Please return only the lines between the line with "The width and height of the screenshot is (868, 568)." and the final line of the entries, both included, and exclude pictures.
• • •
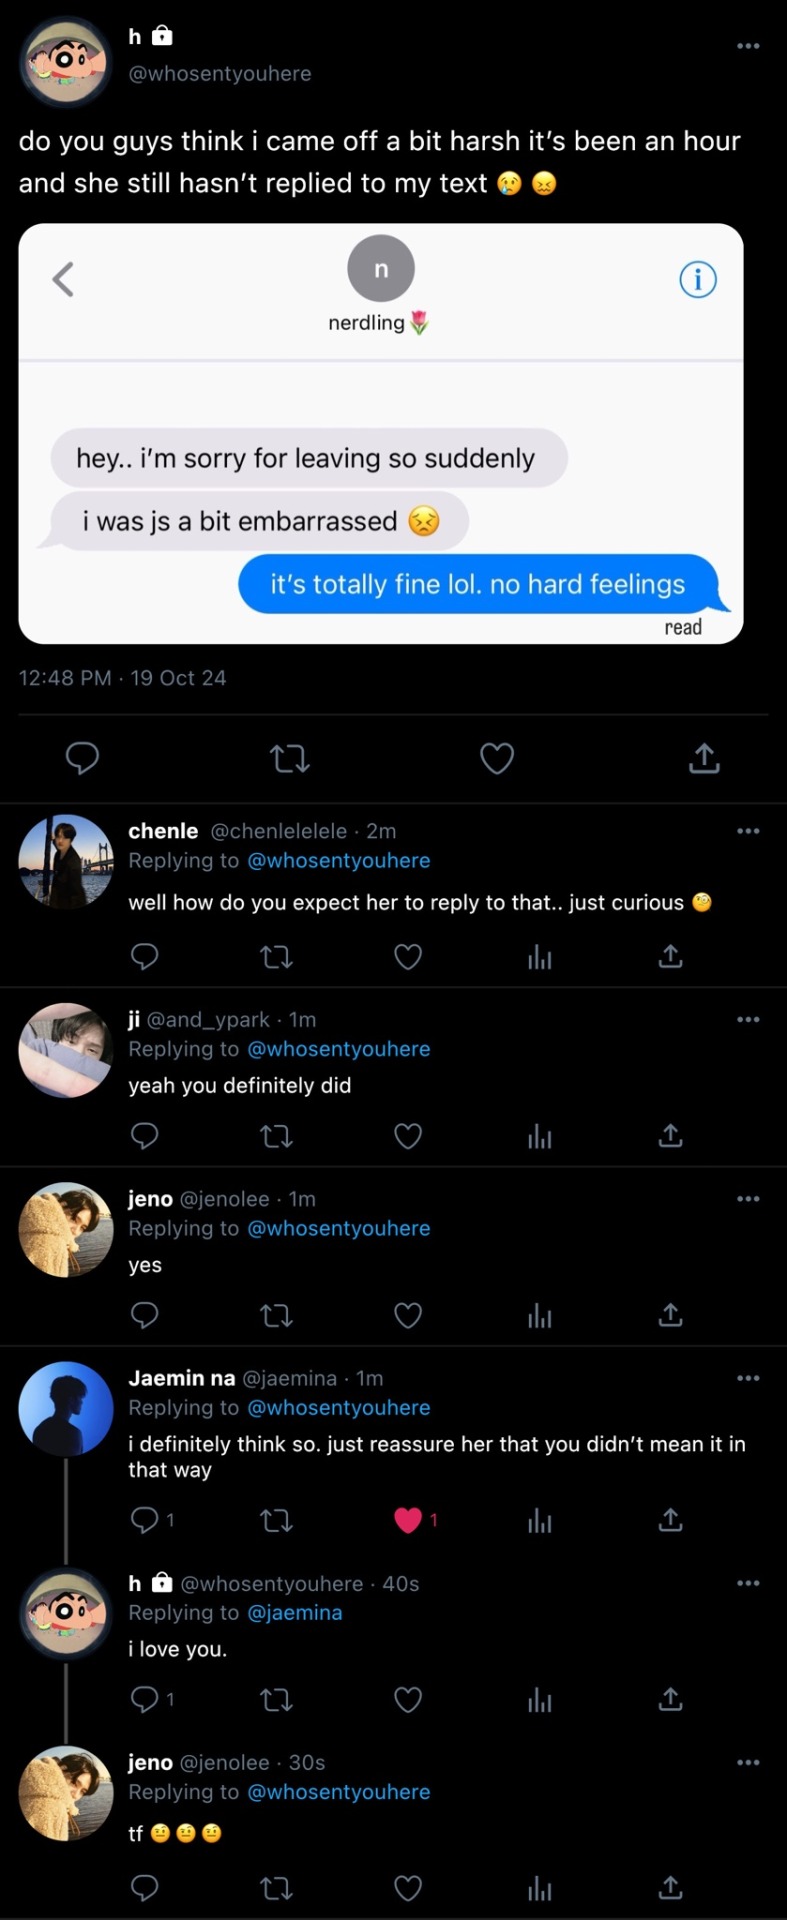Like the main tweet about being harsh
Screen dimensions: 787x1920
click(x=497, y=759)
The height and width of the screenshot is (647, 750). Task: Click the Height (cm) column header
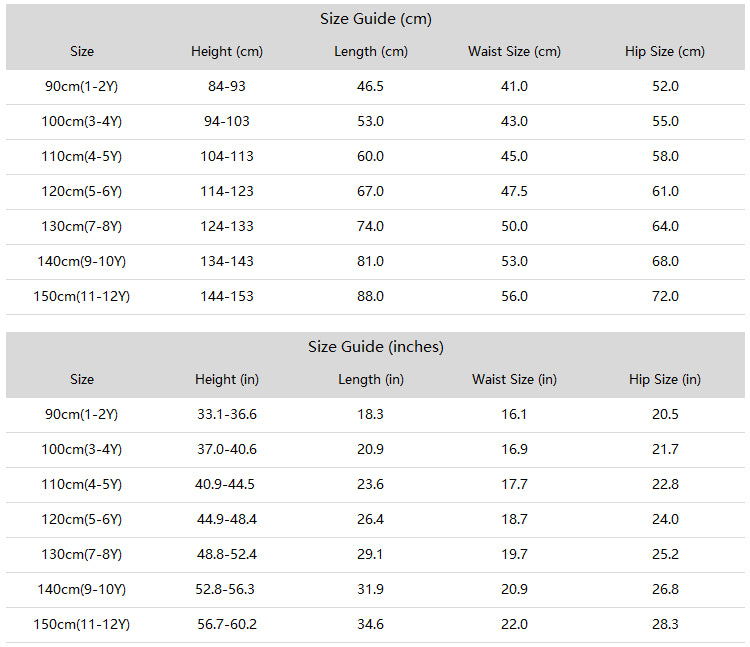[227, 52]
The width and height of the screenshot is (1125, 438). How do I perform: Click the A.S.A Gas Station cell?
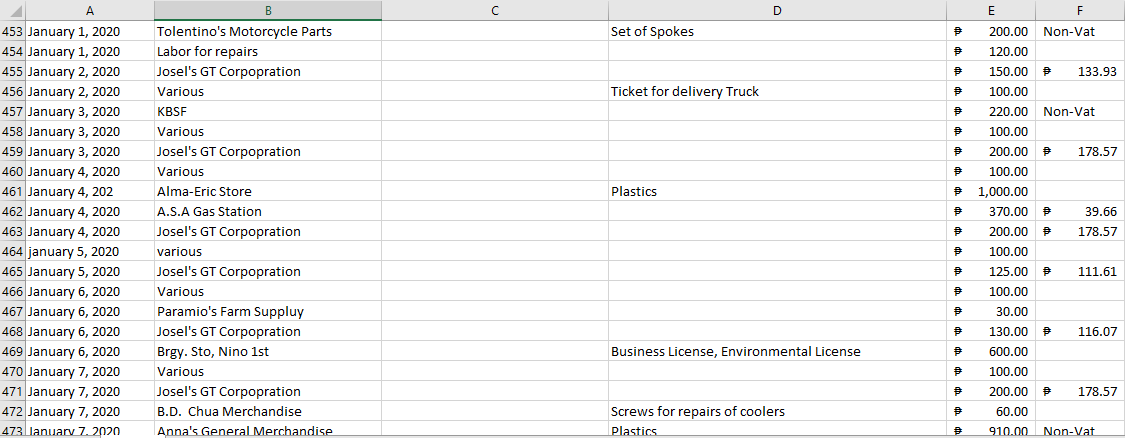click(x=209, y=212)
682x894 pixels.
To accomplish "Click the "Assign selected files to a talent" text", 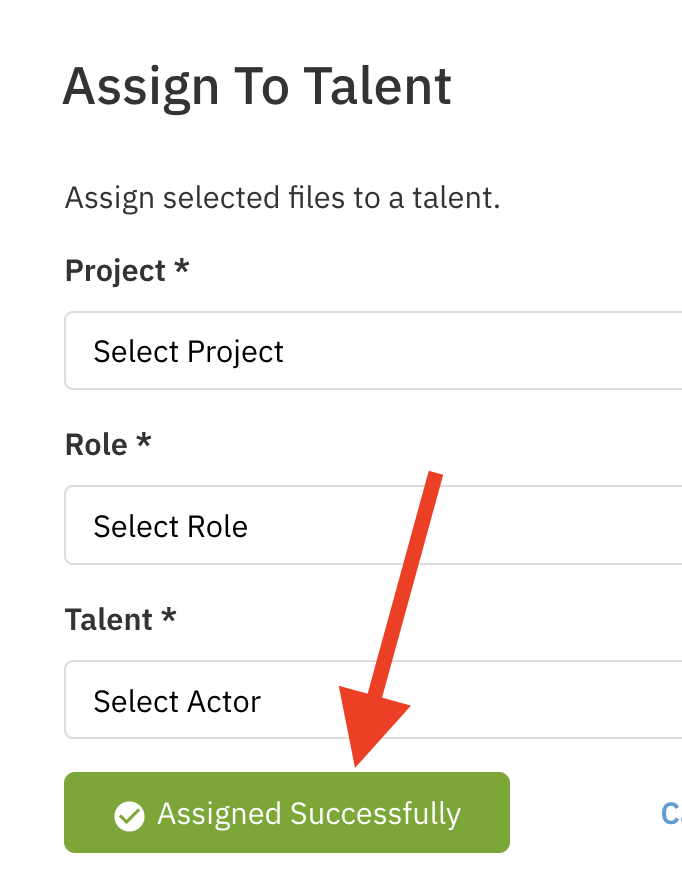I will (x=282, y=197).
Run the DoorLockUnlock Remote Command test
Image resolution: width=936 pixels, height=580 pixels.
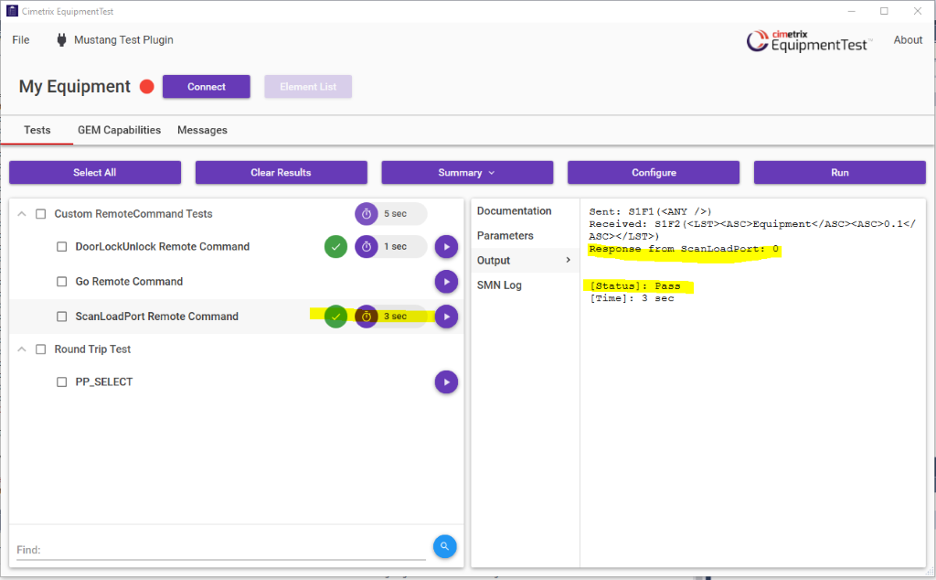click(x=446, y=247)
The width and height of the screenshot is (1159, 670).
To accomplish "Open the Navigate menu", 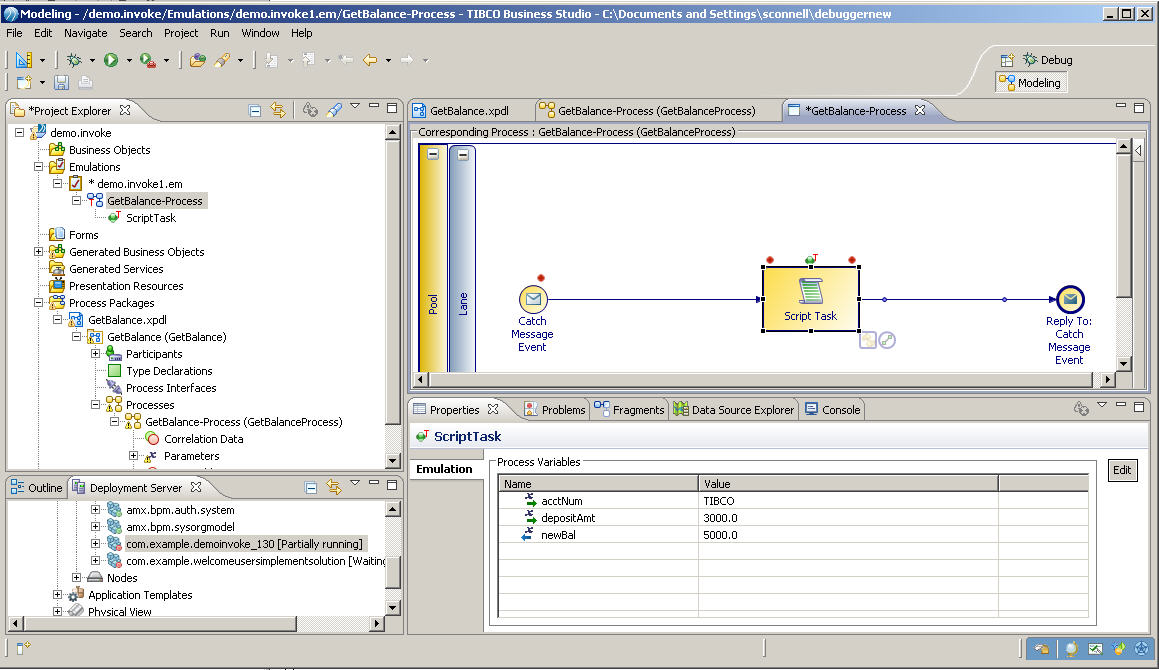I will 85,33.
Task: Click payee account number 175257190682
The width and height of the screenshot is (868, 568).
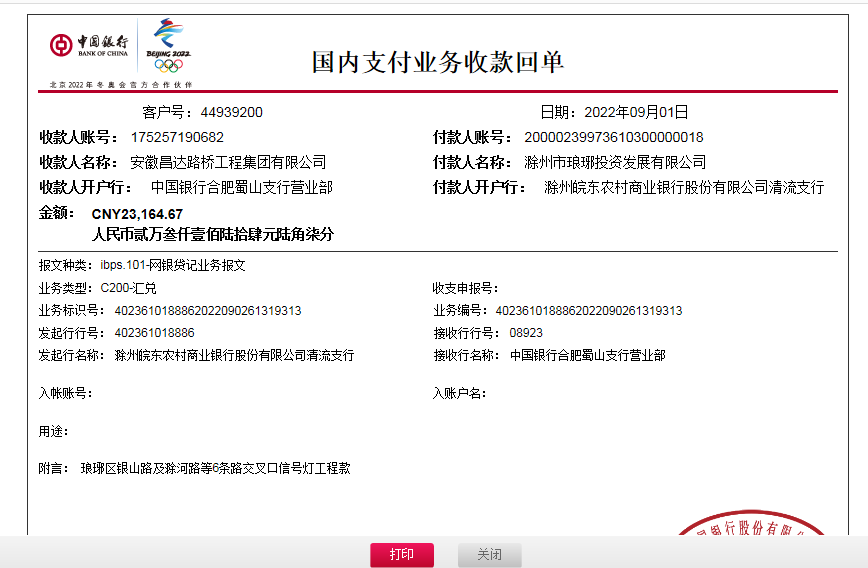Action: [x=177, y=137]
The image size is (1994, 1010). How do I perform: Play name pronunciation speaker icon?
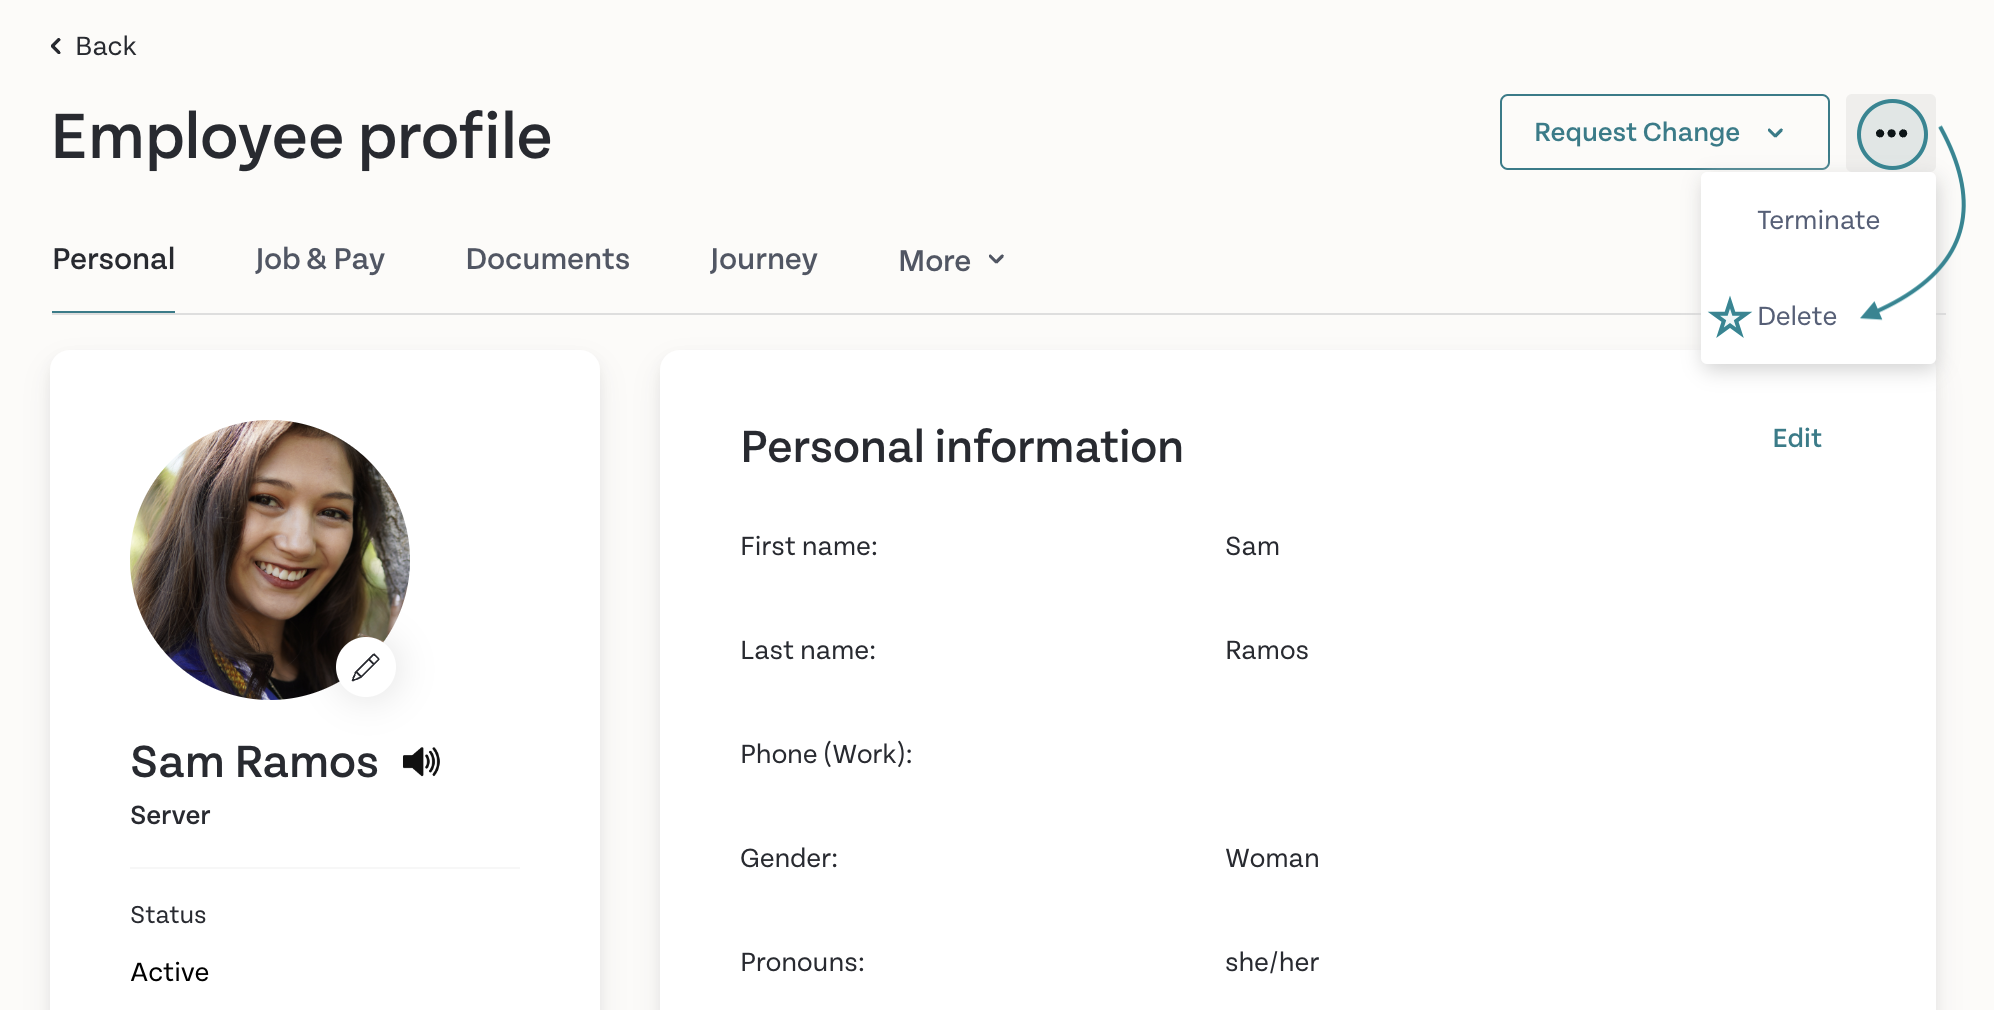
• • •
Result
The width and height of the screenshot is (868, 568).
Action: [x=177, y=137]
The image size is (1994, 1010). How do I perform: Play name pronunciation speaker icon?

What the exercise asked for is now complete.